What to work on.
Please retype the post on SQL Server's buffer pool extension below in full, word for word.

Extract.
-------------------------

Buffer pool extension (aka BPE) is an interesting feature of SQL Server 2014. Database administrators already know that memory is one of the key assets available for SQL Server. This is especially true for buffer pool memory, which plays an important role in storing data page and reducing the I/O demand. Nowadays, even if the memory has become cheaper, we are often facing limitations such as mid-size hardware configurations and increasing memory. All this can become difficult and may require a hardware upgrade that can be expensive. In the same time, increasing the disk capacity is no longer a challenge and can be handled more flexibly. Furthermore, solid-state drive technology has become relatively affordable over time. In short, adding disks to a server potentially becomes more cost-effective than adding memory for the mid-size hardware configurations. BPE was designed to address this issue by using the non-volatile memory to extend the buffer pool.
As mentioned by Microsoft the buffer pool extension provides benefits for specific cases:
- Increased random I/O throughput. Indeed, flash-based storage performs well with random IO but sequential IO can be less efficient than using a disk-based storage
- Reduced I/O latency by using a smart L1 and L2 caches with the buffer manager. Pages are moved between the L2 cache (SSD) and L1 cache (memory) by the buffer manager before it has to fetch the page from the disk with generally more latency.
- Only clean pages are written to the BPE. This ensures no data loss.
When I investigated this feature in more detail, I had the opportunity to read the official documentation and blog posts already published by Microsoft and the very interesting article Turbocharging DBMS Buffer Pool Using SSDs written by Do, J., Zhang, D., Patel, J., DeWitt, D., Naughton, J., and A. Halverson. I also listened to one of the interview of Evgeny Krivosheev (SQL Server Program Manager) about the buffer pool extension feature. I would like to precise that there are still blog posts on the web which claim some workloads work better with the buffer pool extension feature. Of course, the quick answer is yes for the reasons described above and this is not my goal here. This post is just an opportunity to share with you some of my investigations – but before, I have to warn you: We are still talking about CTP2 of SQL Server 2014 and some of the tools I used do not work perfectly. We will see this later in the post.

-------------------------

Dataset section.
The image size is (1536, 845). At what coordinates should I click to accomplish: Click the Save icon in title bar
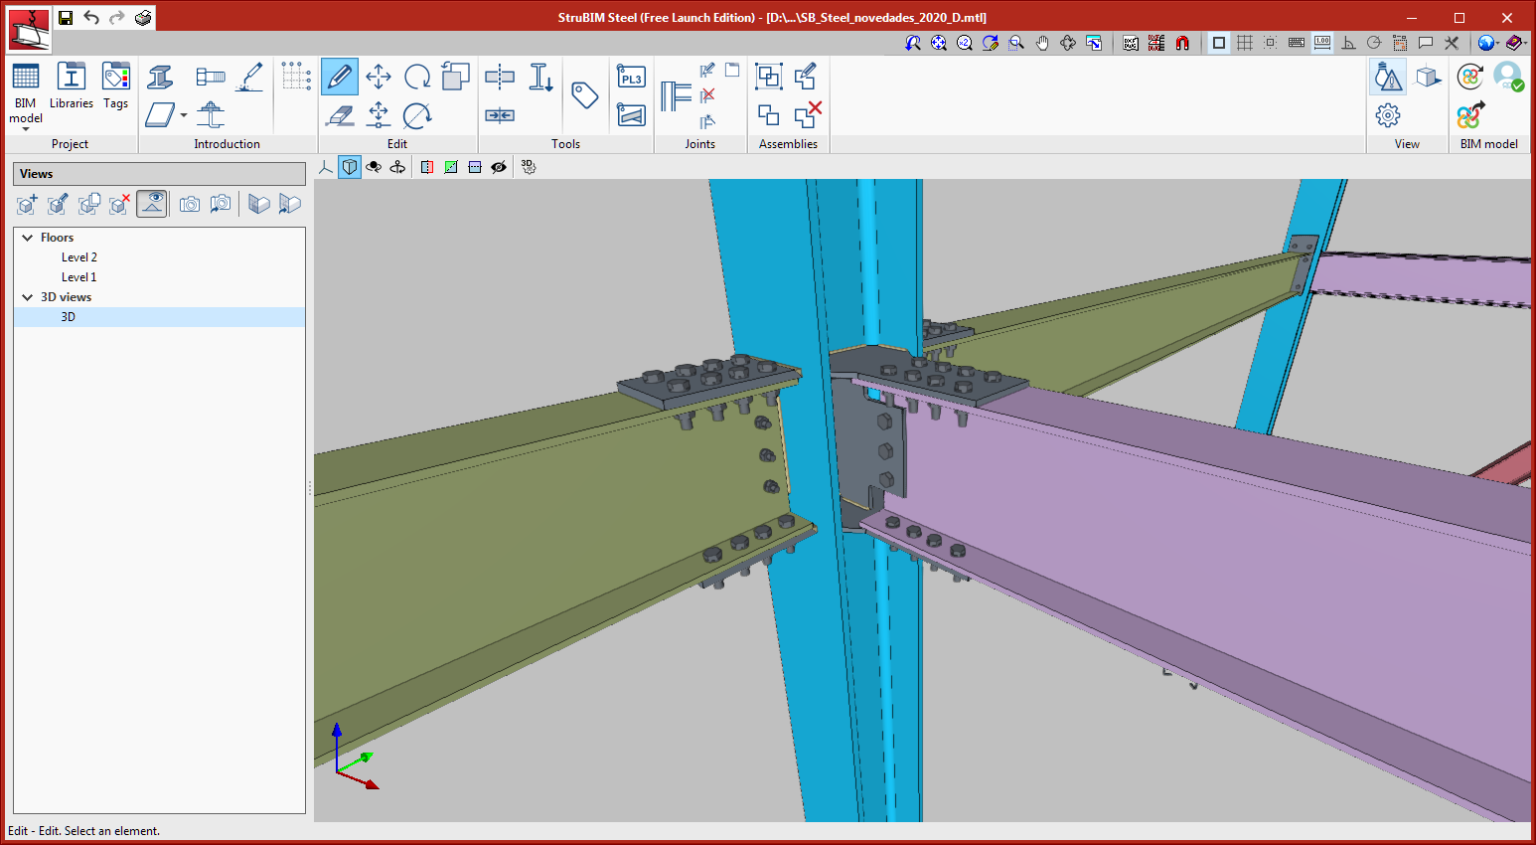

-------------------------

Response.
Buffer pool extension (aka BPE) is an interesting feature of SQL Server 2014. Database administrators already know that memory is one of the key assets available for SQL Server. This is especially true for buffer pool memory, which plays an important role in storing data page and reducing the I/O demand. Nowadays, even if the memory has become cheaper, we are often facing limitations such as mid-size hardware configurations and increasing memory. All this can become difficult and may require a hardware upgrade that can be expensive. In the same time, increasing the disk capacity is no longer a challenge and can be handled more flexibly. Furthermore, solid-state drive technology has become relatively affordable over time. In short, adding disks to a server potentially becomes more cost-effective than adding memory for the mid-size hardware configurations. BPE was designed to address this issue by using the non-volatile memory to extend the buffer pool.
As mentioned by Microsoft the buffer pool extension provides benefits for specific cases:
- Increased random I/O throughput. Indeed, flash-based storage performs well with random IO but sequential IO can be less efficient than using a disk-based storage
- Reduced I/O latency by using a smart L1 and L2 caches with the buffer manager. Pages are moved between the L2 cache (SSD) and L1 cache (memory) by the buffer manager before it has to fetch the page from the disk with generally more latency.
- Only clean pages are written to the BPE. This ensures no data loss.
When I investigated this feature in more detail, I had the opportunity to read the official documentation and blog posts already published by Microsoft and the very interesting article Turbocharging DBMS Buffer Pool Using SSDs written by Do, J., Zhang, D., Patel, J., DeWitt, D., Naughton, J., and A. Halverson. I also listened to one of the interview of Evgeny Krivosheev (SQL Server Program Manager) about the buffer pool extension feature. I would like to precise that there are still blog posts on the web which claim some workloads work better with the buffer pool extension feature. Of course, the quick answer is yes for the reasons described above and this is not my goal here. This post is just an opportunity to share with you some of my investigations – but before, I have to warn you: We are still talking about CTP2 of SQL Server 2014 and some of the tools I used do not work perfectly. We will see this later in the post.